2012 Dutch IMO TST, 4

Tags: geometry , right angle , equal angles , angle chasing

Let $\vartriangle ABC$ be a triangle. The angle bisector of $\angle CAB$ intersects$ BC$ at $L$. On the interior of line segments $AC$ and $AB$, two points, $M$ and $N$, respectively, are chosen in such a way that the lines $AL, BM$ and $CN$ are concurrent, and such that $\angle AMN = \angle ALB$. Prove that $\angle NML = 90^o$.

2012 Indonesia TST, 3

Tags: angle chasing , complex number , cyclic quadrilateral , geometry

The incircle of a triangle $ABC$ is tangent to the sides $AB,AC$ at $M,N$ respectively. Suppose $P$ is the intersection between $MN$ and the bisector of $\angle ABC$. Prove that $BP$ and $CP$ are perpendicular.

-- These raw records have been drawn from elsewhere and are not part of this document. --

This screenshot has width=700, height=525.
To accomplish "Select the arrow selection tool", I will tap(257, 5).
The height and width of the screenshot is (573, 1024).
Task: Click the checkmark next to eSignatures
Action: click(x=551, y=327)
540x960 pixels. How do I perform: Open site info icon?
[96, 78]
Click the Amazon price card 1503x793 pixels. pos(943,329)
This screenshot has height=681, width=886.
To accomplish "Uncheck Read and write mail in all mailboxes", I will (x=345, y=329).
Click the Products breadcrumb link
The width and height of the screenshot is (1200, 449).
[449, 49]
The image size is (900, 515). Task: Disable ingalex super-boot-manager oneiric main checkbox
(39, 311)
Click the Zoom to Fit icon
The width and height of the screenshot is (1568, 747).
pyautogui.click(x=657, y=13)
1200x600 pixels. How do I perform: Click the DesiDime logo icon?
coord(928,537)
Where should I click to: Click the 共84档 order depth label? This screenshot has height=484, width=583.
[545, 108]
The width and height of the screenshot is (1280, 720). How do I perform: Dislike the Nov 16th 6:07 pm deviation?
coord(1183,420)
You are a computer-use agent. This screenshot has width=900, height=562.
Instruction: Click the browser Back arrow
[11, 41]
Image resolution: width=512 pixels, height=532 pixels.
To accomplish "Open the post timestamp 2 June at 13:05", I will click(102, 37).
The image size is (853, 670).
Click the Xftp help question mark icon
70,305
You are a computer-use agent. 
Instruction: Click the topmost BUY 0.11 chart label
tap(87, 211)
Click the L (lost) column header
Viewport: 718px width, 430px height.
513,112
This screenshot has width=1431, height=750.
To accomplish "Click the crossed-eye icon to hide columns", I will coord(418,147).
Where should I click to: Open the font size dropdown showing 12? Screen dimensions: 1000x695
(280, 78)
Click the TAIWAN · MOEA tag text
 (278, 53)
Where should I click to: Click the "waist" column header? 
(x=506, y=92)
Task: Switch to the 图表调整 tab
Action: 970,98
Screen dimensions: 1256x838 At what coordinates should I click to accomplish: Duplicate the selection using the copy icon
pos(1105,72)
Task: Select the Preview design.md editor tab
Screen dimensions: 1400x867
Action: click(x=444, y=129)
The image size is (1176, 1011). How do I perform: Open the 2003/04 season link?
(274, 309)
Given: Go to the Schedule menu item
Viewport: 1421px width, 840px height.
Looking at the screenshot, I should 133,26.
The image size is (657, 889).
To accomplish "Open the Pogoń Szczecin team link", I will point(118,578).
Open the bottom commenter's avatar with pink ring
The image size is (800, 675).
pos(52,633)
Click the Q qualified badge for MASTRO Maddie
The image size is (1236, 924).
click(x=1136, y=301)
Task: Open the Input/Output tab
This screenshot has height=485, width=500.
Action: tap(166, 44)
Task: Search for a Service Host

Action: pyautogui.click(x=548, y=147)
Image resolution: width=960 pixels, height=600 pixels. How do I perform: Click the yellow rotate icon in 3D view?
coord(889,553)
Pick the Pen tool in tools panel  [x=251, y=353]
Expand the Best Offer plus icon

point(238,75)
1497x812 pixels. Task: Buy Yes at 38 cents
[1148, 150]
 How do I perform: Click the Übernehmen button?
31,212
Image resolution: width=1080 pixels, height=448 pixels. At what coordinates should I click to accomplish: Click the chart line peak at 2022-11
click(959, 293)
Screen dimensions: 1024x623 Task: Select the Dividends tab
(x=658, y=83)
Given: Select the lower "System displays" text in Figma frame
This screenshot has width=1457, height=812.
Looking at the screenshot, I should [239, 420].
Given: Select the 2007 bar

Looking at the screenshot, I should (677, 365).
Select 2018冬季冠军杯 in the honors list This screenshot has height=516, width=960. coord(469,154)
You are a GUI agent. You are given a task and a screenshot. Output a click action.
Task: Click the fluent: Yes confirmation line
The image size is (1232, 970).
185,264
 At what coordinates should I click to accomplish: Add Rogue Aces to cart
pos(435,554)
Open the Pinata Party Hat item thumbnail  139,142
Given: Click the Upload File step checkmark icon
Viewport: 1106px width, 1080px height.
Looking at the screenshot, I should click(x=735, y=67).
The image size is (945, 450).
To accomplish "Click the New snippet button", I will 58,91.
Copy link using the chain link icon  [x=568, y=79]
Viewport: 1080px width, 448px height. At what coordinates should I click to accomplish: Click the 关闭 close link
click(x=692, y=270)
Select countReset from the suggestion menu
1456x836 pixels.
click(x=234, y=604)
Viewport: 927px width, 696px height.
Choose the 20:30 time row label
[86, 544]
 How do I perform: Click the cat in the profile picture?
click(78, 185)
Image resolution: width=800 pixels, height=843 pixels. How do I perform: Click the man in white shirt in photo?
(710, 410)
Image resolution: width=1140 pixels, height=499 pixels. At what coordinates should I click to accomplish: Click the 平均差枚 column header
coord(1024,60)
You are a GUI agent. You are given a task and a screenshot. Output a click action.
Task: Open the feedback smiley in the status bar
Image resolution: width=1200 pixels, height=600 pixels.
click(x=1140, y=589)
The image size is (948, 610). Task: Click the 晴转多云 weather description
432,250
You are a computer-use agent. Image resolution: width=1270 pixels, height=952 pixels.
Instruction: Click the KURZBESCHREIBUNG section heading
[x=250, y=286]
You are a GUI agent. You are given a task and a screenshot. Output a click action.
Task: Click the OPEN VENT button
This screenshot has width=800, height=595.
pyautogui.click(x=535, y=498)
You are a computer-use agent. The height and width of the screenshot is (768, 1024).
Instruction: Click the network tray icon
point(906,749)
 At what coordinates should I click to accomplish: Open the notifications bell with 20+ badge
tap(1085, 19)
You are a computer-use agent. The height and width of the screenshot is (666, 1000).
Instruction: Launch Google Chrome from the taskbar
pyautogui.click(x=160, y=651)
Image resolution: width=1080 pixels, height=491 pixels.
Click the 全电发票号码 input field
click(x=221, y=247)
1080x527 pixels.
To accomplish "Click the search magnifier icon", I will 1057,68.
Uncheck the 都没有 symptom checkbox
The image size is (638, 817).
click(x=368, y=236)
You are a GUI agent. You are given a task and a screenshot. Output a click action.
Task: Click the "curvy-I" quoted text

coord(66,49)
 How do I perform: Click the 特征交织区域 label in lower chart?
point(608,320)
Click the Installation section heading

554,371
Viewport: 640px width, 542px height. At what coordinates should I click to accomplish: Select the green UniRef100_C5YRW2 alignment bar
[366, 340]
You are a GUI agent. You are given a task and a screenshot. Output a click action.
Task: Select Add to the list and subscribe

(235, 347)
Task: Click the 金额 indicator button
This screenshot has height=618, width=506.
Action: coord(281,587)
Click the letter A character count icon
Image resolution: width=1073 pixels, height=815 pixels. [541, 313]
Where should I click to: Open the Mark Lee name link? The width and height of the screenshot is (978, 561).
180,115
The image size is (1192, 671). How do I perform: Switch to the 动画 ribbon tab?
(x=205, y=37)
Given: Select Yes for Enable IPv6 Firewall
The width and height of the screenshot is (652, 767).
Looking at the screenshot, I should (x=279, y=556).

2015 Middle European Mathematical Olympiad, 3

Tags: geometry , cyclic quadrilateral , circumcircle , angle chasing

Let $ABCD$ be a cyclic quadrilateral. Let $E$ be the intersection of lines parallel to $AC$ and $BD$ passing through points $B$ and $A$, respectively. The lines $EC$ and $ED$ intersect the circumcircle of $AEB$ again at $F$ and $G$, respectively. Prove that points $C$, $D$, $F$, and $G$ lie on a circle.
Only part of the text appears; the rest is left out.